Quels sont les droits du salarié atteint de discopathie dégénérative ?
Plusieurs dispositifs existent pour accompagner les personnes souffrant de discopathie dégénérative dans leur vie professionnelle. Si la pathologie limite l’aptitude au poste, le médecin du travail peut déclarer une inaptitude. Dans ce cas, l’employeur est tenu de chercher un poste de reclassement adapté aux capacités du salarié. Si aucun poste n’est trouvé, un licenciement pour inaptitude peut être envisagé, avec indemnités.
Le salarié peut également demander la reconnaissance de la qualité de travailleur handicapé (RQTH). Cette reconnaissance permet un accès facilité à certains droits : accompagnement dans l’emploi, aides à l’adaptation du poste, priorité pour certains recrutements, et avantages liés à l’obligation d’emploi de travailleurs handicapés dans les entreprises.
En cas de douleurs invalidantes et durables, une pension d’invalidité peut être sollicitée auprès de la Sécurité sociale. Cela permet de compenser une perte de revenus lorsque la personne ne peut plus exercer son activité à temps plein ou doit changer de métier.
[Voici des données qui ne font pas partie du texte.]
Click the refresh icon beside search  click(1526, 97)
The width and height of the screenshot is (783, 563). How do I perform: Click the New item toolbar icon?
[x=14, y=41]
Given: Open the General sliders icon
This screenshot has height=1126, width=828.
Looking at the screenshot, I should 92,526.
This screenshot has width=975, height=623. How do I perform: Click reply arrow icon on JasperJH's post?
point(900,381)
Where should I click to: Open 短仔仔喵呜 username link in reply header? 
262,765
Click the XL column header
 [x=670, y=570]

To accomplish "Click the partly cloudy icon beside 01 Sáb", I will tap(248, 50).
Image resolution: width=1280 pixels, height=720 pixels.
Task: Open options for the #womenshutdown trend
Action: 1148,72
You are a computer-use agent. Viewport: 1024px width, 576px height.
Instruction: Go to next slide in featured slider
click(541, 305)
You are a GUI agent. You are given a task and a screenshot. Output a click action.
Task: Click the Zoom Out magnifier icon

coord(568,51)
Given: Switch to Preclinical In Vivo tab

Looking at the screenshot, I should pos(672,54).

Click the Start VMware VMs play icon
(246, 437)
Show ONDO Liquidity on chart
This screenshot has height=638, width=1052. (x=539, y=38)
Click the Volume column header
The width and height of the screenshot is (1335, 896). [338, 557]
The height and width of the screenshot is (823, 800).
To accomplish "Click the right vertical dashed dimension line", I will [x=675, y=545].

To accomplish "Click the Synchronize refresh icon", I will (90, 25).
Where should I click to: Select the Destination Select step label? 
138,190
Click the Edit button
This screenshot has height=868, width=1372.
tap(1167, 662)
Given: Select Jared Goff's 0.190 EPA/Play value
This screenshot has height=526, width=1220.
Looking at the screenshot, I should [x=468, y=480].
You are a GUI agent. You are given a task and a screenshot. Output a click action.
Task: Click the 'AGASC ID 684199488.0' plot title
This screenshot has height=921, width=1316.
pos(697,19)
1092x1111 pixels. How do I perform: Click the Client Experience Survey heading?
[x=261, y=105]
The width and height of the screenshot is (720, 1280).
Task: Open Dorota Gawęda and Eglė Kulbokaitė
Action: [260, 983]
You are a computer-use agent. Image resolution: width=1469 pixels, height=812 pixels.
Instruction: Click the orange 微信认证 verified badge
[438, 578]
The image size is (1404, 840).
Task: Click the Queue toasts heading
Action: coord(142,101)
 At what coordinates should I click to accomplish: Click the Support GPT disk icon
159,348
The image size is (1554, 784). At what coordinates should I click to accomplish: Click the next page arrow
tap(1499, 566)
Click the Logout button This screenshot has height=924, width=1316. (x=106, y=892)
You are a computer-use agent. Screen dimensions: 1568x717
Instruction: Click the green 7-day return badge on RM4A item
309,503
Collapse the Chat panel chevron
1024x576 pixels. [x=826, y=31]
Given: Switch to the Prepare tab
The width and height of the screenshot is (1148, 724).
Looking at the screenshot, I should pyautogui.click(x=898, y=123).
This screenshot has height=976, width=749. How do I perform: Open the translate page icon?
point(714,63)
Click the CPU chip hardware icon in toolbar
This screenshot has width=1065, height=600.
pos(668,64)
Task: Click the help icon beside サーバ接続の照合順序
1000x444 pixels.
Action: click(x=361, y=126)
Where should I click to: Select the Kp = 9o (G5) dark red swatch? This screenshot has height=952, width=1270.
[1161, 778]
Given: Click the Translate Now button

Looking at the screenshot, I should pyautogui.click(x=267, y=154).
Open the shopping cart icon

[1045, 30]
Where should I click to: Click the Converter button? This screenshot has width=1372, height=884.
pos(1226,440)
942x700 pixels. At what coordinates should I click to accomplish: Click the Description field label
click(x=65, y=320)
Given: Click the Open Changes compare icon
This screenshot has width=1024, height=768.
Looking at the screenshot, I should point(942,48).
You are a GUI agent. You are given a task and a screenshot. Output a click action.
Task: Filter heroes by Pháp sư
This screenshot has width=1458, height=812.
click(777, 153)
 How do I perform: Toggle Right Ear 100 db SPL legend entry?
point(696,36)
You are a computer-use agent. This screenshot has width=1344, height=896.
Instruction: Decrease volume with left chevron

L’avis des professionnels de santé
Selon les rhumatologues, il ne faut pas forcément arrêter toute activité professionnelle. L’immobilité totale est même déconseillée, car elle favorise l’aggravation des douleurs et la perte musculaire. Une activité modérée et adaptée, associée à un suivi régulier en kinésithérapie, reste le meilleur traitement.

Les kinésithérapeutes insistent sur l’importance de renforcer les muscles du dos et de maintenir une certaine mobilité, tout en évitant les gestes qui sollicitent excessivement la colonne vertébrale. L’objectif est de rester actif sans aggraver la pathologie.
« Il est tout à fait possible de travailler avec une discopathie dégénérative, à condition d’écouter son corps, d’adapter son environnement, et d’être bien entouré médicalement », souligne le Dr L. Charpentier, spécialiste en médecine physique et réadaptation.
Conclusion
Peut-on travailler avec une discopathie dégénérative ? La réponse est oui, dans la majorité des cas, mais cela suppose une réelle prise en compte de la pathologie, tant sur le plan médical que professionnel. Le maintien dans l’emploi est souvent possible grâce à des aménagements adaptés, à une bonne communication avec l’employeur, et à la mobilisation des dispositifs existants comme la RQTH ou le reclassement professionnel.La priorité doit rester la santé. Si vous souffrez de discopathie dégénérative, n’attendez pas que la douleur s’installe durablement. Parlez-en à votre médecin traitant, consultez un médecin du travail, et explorez toutes les solutions pour continuer à travailler dans des conditions compatibles avec votre état.